Thandi Williams may be one of the newest rural islanders to catch the RIEP member spirit— she arrived on Pender Island in 2020 — but she already talks like a seasoned veteran.
“I believe in sharing expertise. And I believe in community, which can be as big as you want it to be. But there are limited resources on these islands, and quite frankly we just don't have the horsepower that big cities have. So here, it really has to be cultivation and adoption of a community mindset—‘many hands make light work’.
Thandi’s knowledge of what it takes to cultivate and sustain the community mindset also stems from her involvement with the Pender Island business community. It began with her almost simultaneous — and some would say surprise—purchase of retail store Islnd Grl Collective (“I was supposed to be getting groceries and I bought this store!”), and continued when she got to know some of the folks with the Pender Island Chamber of Commerce.
“It was just immediate,” Thandi says, recalling the invitation to join the Board. “Melody Pender, the super power, was looking for people and she approached me. I said, ‘Sure, no problem - I can be a Board member’. I went to the meeting, and she had already pre-arranged to nominate me for President. That's how it all happened!”
Perhaps Thandi’s business acumen shone through, but perhaps it was something else.
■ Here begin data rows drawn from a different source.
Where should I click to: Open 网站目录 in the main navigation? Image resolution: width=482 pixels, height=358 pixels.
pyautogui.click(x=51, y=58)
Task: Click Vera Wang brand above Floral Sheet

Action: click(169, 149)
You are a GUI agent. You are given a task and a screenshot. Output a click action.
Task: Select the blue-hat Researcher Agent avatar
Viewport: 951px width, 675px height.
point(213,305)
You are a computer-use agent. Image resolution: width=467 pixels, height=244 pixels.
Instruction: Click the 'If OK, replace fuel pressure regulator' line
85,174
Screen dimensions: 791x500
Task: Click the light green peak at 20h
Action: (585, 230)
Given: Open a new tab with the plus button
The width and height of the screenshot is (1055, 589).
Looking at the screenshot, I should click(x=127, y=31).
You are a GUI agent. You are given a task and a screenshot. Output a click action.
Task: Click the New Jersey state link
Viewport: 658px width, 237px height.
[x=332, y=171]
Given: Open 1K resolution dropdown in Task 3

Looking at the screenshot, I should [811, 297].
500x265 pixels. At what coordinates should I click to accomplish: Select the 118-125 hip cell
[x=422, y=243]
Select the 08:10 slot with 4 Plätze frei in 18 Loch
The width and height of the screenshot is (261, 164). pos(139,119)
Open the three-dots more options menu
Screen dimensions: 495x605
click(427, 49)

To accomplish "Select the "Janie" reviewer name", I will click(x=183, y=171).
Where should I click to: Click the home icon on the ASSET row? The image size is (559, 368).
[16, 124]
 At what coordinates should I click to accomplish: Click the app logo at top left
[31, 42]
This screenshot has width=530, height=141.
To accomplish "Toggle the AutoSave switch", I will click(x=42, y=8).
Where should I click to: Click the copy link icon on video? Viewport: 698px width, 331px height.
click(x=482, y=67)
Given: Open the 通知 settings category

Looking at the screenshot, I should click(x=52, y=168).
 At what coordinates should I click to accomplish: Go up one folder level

Born and raised in Toronto, Thandi spent every summer of her childhood on her grandparents' farm in Jamaica. “I think that's where the down-homey love for the land came from and was cultivated. When I was in the military, I started discovering BC’s small islands. There's something so quaint and charming about them, it reminded me of my childhood.”
“Pender in particular suits me—I jokingly call it the island of misfits. You can be whoever you want to be on Pender, and people just accept you as you are. I felt a strong pull towards it. I like who I am there. I like the people in the grocery store who chat with you. Everyone isn't in such a rush. The quiet, cozy community there is really warming.”
Through her work with the Pender Chamber, as well as the Southern Gulf Islands Community Resource Centre, Thandi was introduced to RIEP and attended a virtual Connection Cafe in 2022.
“It was an ‘aha’ moment for me—I found that so many people on the call were so invested, and really believed in the lifestyle and preserving it, but also recognising that there was a need to grow at a measured rate. I really believed in this 30,000 foot view, because my hunch was that most of the islands were experiencing similar things and had similar desires.”
“This was confirmed when I went to the in-person Forum on Gabriola. I saw businesses and ideas that could directly be transferred, like a template—just pick it up and move it into a new community. I believe in working smarter and not harder!”
Just as Thandi can draw a straight line between her childhood experiences in Jamaica and her becoming part of the Pender Island community, there’s a striking similarity between the speed of her involvement with her local Chamber of Commerce, and her current role as one of the newest members of the RIEP Board of Directors. Whether it’s true or not, she’s too polite to say if she was pressured to join either organization. But it’s abundantly clear that she’s too smart, too passionate, and too energetic to let such opportunities pass her by.
Especially when there’s much to be done in order to protect and support these special island communities. “Whether it's our governments, our policy-makers, our funders, we're going to be stronger together,” Thandi says. “There needs to be a mechanism to share those ideas, a central voice, because the numbers on their own are not enough.”
“As far as I can tell, RIEP is the only organization doing it on that scale.”